Pixel coordinate grounding data
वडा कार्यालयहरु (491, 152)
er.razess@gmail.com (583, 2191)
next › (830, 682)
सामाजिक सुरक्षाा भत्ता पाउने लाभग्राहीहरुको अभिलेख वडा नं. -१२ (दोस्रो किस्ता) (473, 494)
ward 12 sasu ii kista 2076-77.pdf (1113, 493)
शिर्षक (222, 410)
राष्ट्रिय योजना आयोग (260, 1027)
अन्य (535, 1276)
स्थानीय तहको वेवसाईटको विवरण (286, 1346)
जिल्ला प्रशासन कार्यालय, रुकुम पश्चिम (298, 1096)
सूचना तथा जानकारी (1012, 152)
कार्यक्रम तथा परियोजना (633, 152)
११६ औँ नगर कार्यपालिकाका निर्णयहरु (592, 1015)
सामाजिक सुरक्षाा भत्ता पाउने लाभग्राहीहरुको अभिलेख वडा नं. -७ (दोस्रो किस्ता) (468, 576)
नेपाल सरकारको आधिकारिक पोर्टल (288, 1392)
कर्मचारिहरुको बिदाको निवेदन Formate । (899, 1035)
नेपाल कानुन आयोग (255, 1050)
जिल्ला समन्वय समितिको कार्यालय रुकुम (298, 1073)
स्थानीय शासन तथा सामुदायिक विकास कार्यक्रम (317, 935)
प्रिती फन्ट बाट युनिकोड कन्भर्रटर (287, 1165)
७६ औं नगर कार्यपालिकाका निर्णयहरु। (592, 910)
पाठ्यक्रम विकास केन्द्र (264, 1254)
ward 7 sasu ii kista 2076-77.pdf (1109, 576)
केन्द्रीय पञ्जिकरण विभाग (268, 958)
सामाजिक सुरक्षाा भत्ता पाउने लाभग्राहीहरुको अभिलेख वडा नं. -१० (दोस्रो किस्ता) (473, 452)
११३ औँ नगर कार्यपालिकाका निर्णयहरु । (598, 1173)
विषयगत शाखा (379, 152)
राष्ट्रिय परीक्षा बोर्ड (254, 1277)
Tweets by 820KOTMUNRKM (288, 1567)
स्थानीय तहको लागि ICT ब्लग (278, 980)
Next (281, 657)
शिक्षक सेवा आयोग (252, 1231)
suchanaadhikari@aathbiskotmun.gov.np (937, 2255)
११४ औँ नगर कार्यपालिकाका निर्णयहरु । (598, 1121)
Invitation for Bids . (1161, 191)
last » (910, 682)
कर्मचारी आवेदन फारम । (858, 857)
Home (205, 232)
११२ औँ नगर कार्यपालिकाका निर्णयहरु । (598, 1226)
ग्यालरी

**WORK TASK**
Where a line of the data above includes "ward", copy that line.

**WRITTEN RESPONSE**
ward 12 sasu ii kista 2076-77.pdf (1113, 493)
ward 7 sasu ii kista 2076-77.pdf (1109, 576)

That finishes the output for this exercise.